Public Health Crises:
Public health crises like the COVID-19 pandemic have exposed the fragility of the healthcare system. The pandemic underscored the urgent need for a robust public health infrastructure and equitable healthcare access, which is vital for the realization of the right to health.

Healthcare Privatization:
The increasing privatization of healthcare services has made quality healthcare unaffordable for many, especially the economically weaker sections of society.

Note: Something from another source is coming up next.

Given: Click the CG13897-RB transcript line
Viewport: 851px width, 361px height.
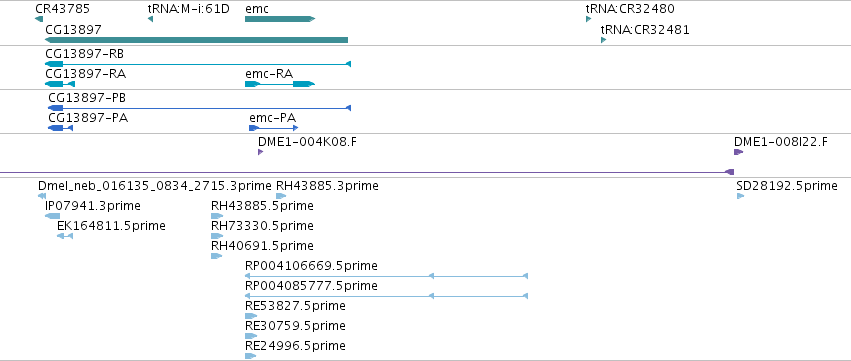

This has raised concerns regarding the state's duty under Article 21 to ensure access to healthcare for all citizens.

Conclusion

The right to health is a crucial aspect of human dignity and well-being, and while it is not explicitly mentioned as a fundamental right in the Constitution, it has been interpreted as an essential part of the Right to Life under Article 21. The Indian judiciary has played a key role in expanding the scope of the right to health, emphasizing the state's duty to provide adequate healthcare services and uphold the well-being of its citizens.

While the Directive Principles in Part IV provide a framework for achieving health and well-being, the need for stronger legislative measures, equitable healthcare policies, and improved infrastructure is pressing. The right to health, as enshrined in the Constitution and recognized by the courts, calls for effective and inclusive health policies that can ensure the well-being of all citizens, particularly the vulnerable sections of society.